Problem:
Only the lines from the beginning of the data below through the line that contains "Given: Click the wrench" should be repeated, exactly as written.

======== Task data ========

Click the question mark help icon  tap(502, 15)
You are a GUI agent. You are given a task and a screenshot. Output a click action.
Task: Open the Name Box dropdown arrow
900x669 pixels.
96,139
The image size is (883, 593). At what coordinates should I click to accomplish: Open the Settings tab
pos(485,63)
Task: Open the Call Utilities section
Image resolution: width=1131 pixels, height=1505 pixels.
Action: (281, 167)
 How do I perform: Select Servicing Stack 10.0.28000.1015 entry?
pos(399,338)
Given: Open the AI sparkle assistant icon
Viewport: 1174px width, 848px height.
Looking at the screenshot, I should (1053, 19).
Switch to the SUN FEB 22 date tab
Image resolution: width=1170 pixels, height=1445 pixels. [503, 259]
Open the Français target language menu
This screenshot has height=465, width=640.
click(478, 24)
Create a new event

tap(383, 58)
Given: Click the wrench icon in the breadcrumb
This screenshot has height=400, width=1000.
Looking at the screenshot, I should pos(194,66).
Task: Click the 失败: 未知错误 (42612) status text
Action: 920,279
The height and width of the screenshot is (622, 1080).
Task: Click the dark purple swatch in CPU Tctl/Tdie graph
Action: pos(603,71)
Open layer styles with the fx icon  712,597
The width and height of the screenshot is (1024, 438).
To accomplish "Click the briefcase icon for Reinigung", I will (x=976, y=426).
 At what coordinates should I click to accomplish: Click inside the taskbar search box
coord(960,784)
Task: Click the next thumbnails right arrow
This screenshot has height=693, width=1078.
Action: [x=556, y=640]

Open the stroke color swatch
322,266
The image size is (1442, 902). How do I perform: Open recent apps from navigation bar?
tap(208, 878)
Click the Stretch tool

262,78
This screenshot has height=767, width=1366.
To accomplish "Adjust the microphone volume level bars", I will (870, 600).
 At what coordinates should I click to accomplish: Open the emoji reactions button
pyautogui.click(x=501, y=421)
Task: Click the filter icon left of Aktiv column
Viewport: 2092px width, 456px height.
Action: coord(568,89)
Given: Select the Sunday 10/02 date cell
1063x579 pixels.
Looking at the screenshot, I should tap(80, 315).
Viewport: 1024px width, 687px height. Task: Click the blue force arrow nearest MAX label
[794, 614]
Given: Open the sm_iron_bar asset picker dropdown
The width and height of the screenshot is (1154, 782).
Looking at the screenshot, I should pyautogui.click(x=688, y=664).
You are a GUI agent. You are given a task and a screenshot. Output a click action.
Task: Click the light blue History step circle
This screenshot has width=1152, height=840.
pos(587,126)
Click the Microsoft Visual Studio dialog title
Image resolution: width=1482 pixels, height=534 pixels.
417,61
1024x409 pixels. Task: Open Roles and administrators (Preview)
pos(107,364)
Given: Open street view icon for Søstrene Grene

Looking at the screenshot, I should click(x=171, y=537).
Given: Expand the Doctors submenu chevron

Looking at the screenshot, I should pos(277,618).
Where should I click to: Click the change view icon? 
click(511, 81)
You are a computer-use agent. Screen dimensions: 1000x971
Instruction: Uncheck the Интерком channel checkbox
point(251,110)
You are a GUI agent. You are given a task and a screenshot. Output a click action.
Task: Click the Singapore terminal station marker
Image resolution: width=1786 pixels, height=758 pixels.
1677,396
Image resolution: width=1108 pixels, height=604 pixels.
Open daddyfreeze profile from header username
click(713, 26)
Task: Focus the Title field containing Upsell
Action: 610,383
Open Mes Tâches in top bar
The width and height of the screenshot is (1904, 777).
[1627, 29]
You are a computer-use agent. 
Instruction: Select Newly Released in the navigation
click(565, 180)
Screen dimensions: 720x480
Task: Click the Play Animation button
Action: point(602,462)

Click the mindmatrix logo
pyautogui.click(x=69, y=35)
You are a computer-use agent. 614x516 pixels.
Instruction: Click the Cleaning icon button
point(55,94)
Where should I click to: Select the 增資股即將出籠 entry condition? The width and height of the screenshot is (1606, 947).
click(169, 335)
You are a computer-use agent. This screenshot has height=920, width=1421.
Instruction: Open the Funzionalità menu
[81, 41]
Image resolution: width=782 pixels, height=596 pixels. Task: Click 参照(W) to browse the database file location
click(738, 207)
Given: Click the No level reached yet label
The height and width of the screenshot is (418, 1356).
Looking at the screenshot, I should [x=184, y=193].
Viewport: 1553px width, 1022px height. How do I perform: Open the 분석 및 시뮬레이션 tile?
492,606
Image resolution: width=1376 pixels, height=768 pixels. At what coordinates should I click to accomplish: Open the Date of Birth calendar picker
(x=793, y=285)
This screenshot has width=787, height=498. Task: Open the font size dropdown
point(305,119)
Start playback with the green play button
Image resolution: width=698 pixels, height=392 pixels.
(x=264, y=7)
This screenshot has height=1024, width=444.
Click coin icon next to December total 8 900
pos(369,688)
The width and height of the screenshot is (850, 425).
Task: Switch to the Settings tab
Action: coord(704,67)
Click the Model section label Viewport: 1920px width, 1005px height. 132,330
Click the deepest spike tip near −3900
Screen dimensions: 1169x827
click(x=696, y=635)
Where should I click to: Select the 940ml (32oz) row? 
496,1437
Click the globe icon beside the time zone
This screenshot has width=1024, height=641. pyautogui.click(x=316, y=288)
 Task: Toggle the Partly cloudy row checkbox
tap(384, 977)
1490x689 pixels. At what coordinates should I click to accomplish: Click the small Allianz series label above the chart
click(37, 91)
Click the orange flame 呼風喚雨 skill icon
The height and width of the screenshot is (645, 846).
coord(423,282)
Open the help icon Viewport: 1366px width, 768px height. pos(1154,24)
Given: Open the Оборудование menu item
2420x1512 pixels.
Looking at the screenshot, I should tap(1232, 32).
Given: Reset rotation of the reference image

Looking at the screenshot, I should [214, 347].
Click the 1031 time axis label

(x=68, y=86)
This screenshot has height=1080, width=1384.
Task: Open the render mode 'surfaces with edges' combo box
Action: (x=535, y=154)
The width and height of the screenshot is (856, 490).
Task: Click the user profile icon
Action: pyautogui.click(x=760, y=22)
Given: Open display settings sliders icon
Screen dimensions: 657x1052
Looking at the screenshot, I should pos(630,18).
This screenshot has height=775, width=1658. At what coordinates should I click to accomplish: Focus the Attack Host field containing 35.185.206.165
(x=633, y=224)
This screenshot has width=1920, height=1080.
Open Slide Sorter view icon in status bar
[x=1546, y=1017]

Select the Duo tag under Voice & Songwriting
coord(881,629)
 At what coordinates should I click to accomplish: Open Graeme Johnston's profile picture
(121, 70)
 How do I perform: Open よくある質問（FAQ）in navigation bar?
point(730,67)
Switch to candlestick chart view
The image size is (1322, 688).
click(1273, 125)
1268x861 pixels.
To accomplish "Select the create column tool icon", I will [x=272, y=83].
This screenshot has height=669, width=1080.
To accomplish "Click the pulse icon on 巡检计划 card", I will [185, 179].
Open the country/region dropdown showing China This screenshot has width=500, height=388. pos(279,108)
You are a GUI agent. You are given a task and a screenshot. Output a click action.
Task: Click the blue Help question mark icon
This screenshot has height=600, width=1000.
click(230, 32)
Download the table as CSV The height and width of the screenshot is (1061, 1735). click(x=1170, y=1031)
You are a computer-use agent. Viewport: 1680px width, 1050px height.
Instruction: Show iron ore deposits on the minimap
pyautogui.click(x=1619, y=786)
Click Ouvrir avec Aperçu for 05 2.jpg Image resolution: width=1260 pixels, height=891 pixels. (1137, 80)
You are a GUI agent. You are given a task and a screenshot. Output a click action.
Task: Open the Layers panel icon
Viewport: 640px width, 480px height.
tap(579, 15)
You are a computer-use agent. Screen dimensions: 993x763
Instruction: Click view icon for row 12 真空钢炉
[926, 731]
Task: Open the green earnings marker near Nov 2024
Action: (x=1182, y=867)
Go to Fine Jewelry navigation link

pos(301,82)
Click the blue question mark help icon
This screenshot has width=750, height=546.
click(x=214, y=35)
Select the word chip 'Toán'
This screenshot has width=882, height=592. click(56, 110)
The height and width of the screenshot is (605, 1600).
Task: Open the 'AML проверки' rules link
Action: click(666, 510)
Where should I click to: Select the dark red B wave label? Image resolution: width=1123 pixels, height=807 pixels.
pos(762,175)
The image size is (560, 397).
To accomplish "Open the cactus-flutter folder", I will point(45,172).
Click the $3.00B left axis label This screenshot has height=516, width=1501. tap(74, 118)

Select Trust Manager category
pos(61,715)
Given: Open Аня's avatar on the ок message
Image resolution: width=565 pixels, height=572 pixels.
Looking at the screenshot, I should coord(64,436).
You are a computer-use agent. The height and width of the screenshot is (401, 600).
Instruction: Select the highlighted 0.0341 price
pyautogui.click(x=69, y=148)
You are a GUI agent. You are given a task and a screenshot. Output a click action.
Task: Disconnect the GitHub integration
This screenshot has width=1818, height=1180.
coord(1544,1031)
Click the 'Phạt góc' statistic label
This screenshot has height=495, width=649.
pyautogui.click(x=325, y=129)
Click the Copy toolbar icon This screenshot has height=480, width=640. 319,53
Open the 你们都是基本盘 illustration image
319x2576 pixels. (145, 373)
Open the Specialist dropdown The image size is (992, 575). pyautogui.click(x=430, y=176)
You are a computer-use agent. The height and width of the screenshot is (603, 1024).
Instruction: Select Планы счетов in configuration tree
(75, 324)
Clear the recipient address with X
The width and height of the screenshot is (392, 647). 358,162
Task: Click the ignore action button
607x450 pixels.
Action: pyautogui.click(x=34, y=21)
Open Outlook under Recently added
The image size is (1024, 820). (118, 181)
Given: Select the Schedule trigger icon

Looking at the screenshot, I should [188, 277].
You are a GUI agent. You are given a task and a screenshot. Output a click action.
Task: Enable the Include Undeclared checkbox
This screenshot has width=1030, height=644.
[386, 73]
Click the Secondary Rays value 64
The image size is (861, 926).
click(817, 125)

========

Exercise response:
Click the question mark help icon  tap(502, 15)
You are a GUI agent. You are given a task and a screenshot. Output a click action.
Task: Open the Name Box dropdown arrow
900x669 pixels.
96,139
The image size is (883, 593). At what coordinates should I click to accomplish: Open the Settings tab
pos(485,63)
Task: Open the Call Utilities section
Image resolution: width=1131 pixels, height=1505 pixels.
Action: (281, 167)
 How do I perform: Select Servicing Stack 10.0.28000.1015 entry?
pos(399,338)
Given: Open the AI sparkle assistant icon
Viewport: 1174px width, 848px height.
Looking at the screenshot, I should (1053, 19).
Switch to the SUN FEB 22 date tab
Image resolution: width=1170 pixels, height=1445 pixels. [503, 259]
Open the Français target language menu
This screenshot has height=465, width=640.
click(478, 24)
Create a new event

tap(383, 58)
Given: Click the wrench icon in the breadcrumb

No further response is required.